Donoghue was the founder and former chairman of listed company Plus SMS before quitting after the company admitted it had misled investors with “unrealistic statements”.
He has also had interests in New Zealand companies Prestige Boat Sales and Q-Tel and sports marketing scheme Ultimate Rugby, which went bust owing more than $800,000.
The ATO started chasing Donoghue after he sought legal advice from a friend of his daughter, Simeon Moore, who was not admitted to legal practice, but was studying law at Bond University at the time.
Moore claimed “outrageously extortionate” fees of $753,174 which Donoghue refused to pay.
“Garry, if you don’t pay me and my family, I will have no hesitation in giving the ATO everything I have on you. You should be very worried,” Moore wrote to Donoghue.
“A family friend is an Assistant Commissioner and I’ve reported people to him before and he’s taken them down. There’s no doubt he’ll look at you and take everything from you and the Donoghue Family Trust.
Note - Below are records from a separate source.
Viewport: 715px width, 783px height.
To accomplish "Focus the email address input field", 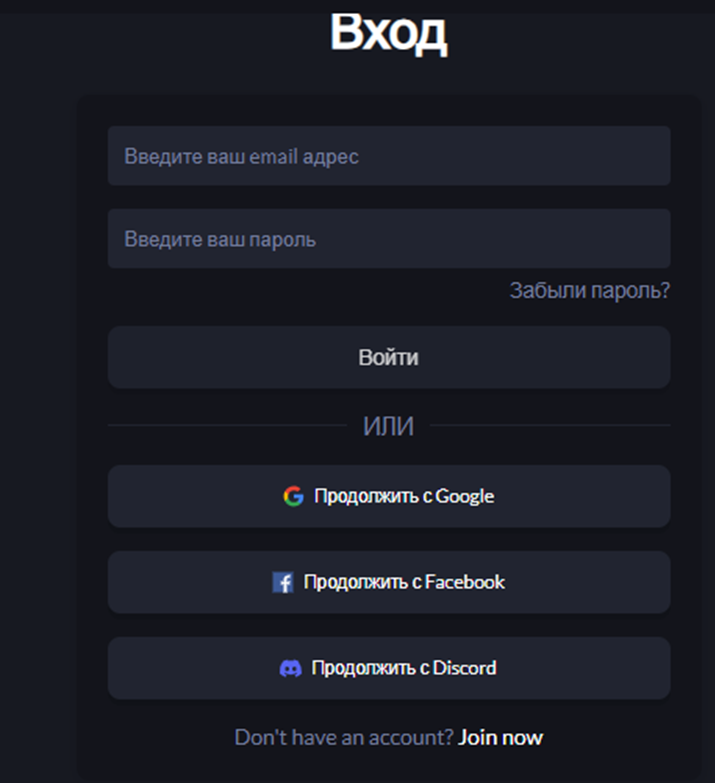I will (388, 156).
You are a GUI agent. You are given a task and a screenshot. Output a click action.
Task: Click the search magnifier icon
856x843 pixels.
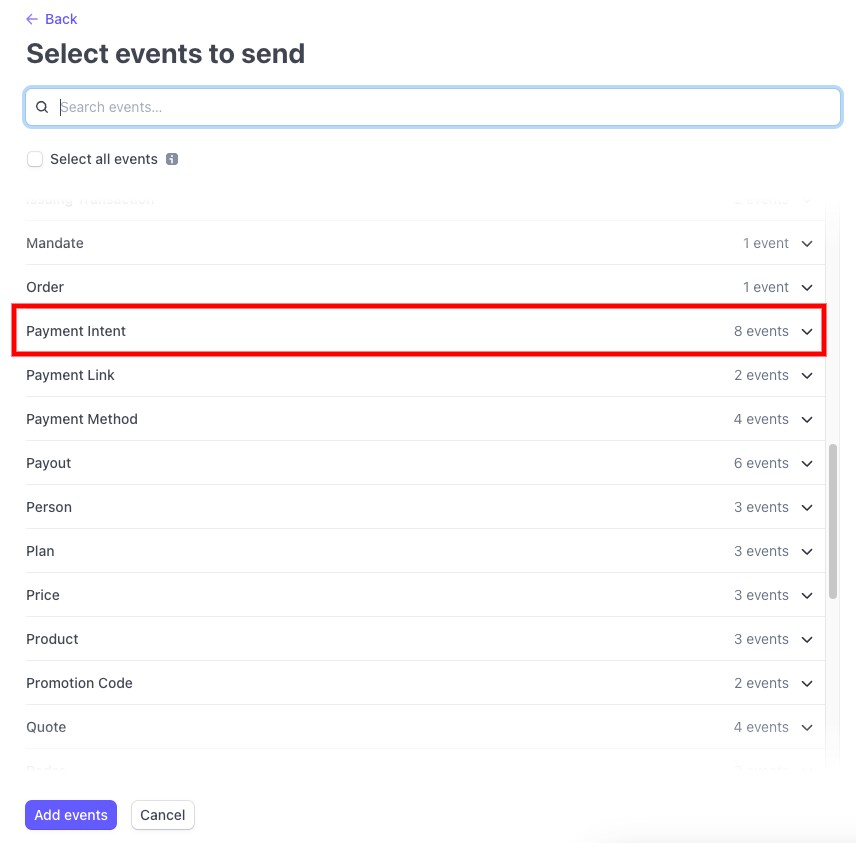pyautogui.click(x=42, y=107)
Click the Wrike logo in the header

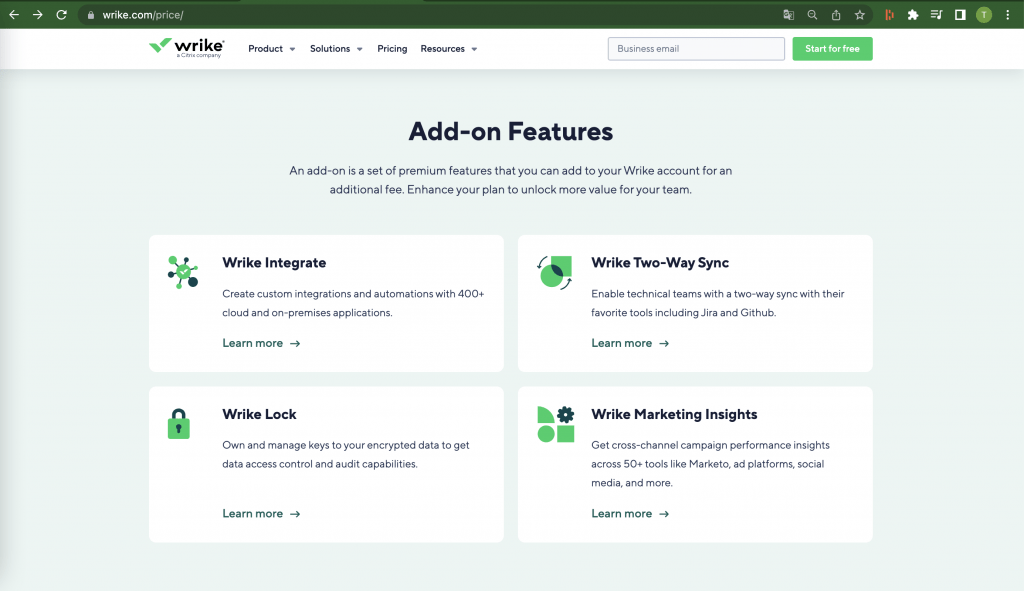(x=186, y=47)
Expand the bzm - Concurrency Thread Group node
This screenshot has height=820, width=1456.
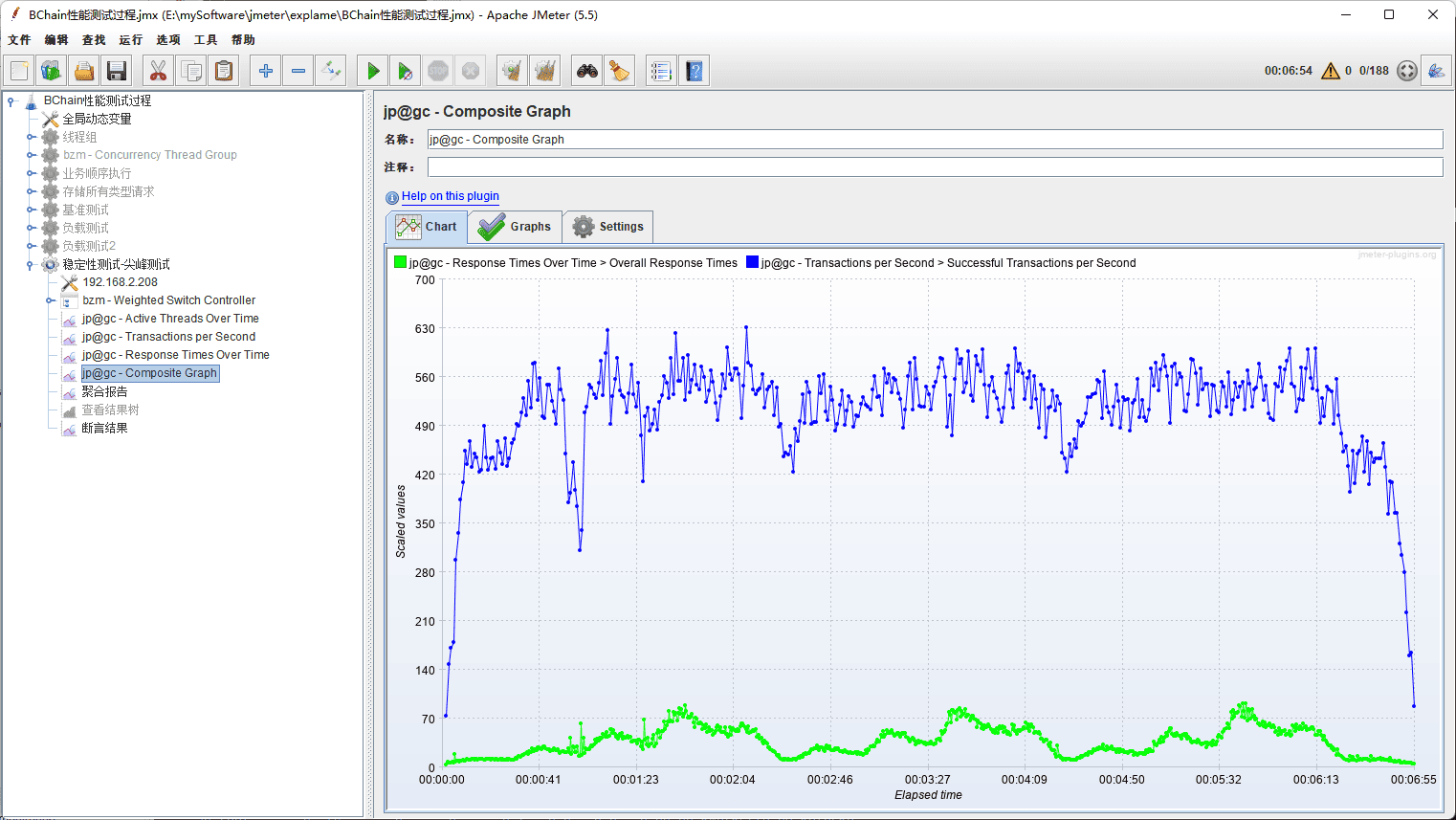tap(31, 155)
If you don’t want that to happen, pay up what you owe.”
When Donoghue failed to pay up, Moore leaked the information to the ATO, resulting in the $30 million tax bill that’s now been rescinded by the Federal Court.
The Federal Court found the ATO knowingly and deliberately used documents subject to legal professional privilege in arriving at the assessments.
Justice John Logan found the ATO deliberately chose to keep a covert audit secret from Donoghue, instead of affording him with an opportunity to claim legal professional privilege over documents which had been delivered to the ATO by Moore.
Justice Logan found the ATO acted in reckless disregard of Donoghue’s right to claim an important common law privilege and quashed the notices of assessment.
The judgment also identified a lack of supervision and guidance present in the ATO, which coupled with inexperience and zeal, resulted in “conscious maladministration” by the ATO.
Ashley Tiplady, partner of Russells and solicitor for Donoghue, said when he first attempted to raise the issue of the privileged documents, the responses from the ATO were evasive and designed to conceal what had actually gone on.
In a statement to SmartCompany, Tiplady says Donoghue “feels justified” now.
“He took a stand against the ATO and the court found there to have been deliberate decision-making by the Commissioner that was unlawful,” he said.
“The ATO was confronted with the facts early in the piece but instead of admitting any wrongdoing, it chose to hide what had happened and put my client to great expense in jumping through every possible hoop to call the ATO to account.
Tiplady said it was fortunate Donoghue refused to back down and give in to the ATO’s “bullying” tactics.
He said the decision illustrates the ATO can and does get it wrong, but it’s out of reach for most Australians to fight the Commissioner.
“Action of this level is expensive and the ATO has such extraordinary powers which allow it to suffocate its opponents by restraining their resources and forcing them to fight with one arm tied behind their back,” he said.
“What sets this case apart from the rest is that someone has been willing and financially able to take on the ATO and won. Though this result does beg the question, how much of this behaviour is going on and is never brought to the surface?”
Justice Logan also ordered that the Commissioner of Taxation pay Donoghue’s costs of the proceedings.
The ATO told SmartCompany it plans to appeal the decision.